Teamsters Central States, Southeast & Southwest Areas Pension Fund, Rosemont, Ill., is being sued by some current and former Kroger Co. participants who want to leave the plan and start a new one, before the Treasury Department acts on the pension fund’s application to reduce benefits.
The plaintiffs, current and retired warehouse workers for Kroger Co., filed a complaint Monday in U.S. District Court in Chicago, arguing that Central States trustees’ refusing to consider an additional plan is a breach of fiduciary duty because it harms participants.
The Teamsters union negotiated a proposal to remove Kroger participants from Central States and create a new plan for Kroger employees, with the company agreeing to absorb the increased withdrawal liability, according to the complaint. Because Central States trustees “flatly refused to consider” after deliberating for just five days, the plaintiffs are asking the court to order reconsideration of the proposal, to appoint an independent fiduciary to judge the idea and to negotiate an arrangement with Kroger. If that doesn’t happen before the existing proposal expires June 15, “the Kroger participants will be trapped in a plan that is about to cut their benefits and still faces likely insolvency,” the complaint said.
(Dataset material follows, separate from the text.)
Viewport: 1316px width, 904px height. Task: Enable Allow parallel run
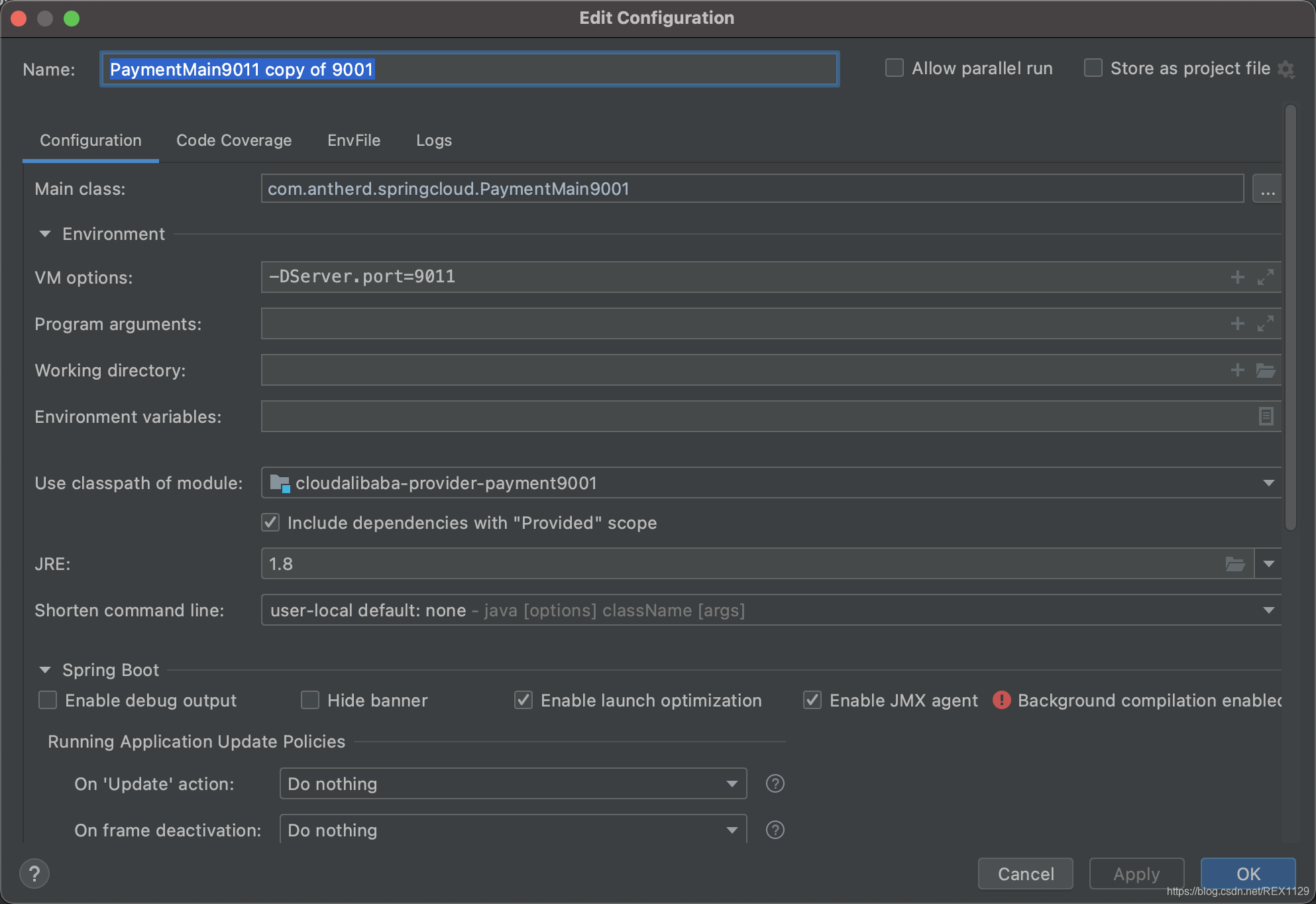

Thomas Nyhan, executive director and general counsel at the Central States pension fund, said in an e-mailed statement that the claims by Kroger and the Teamsters union “are without merit. As fiduciaries, Central States’ trustees have a duty to safeguard the retirement benefits of all of our 407,000 participants — not a select few from a particular employer. Central States is prepared to defend against this complaint, and we are confident that Central States will prevail by demonstrating that the trustees’ actions are consistent with their fiduciary duties.”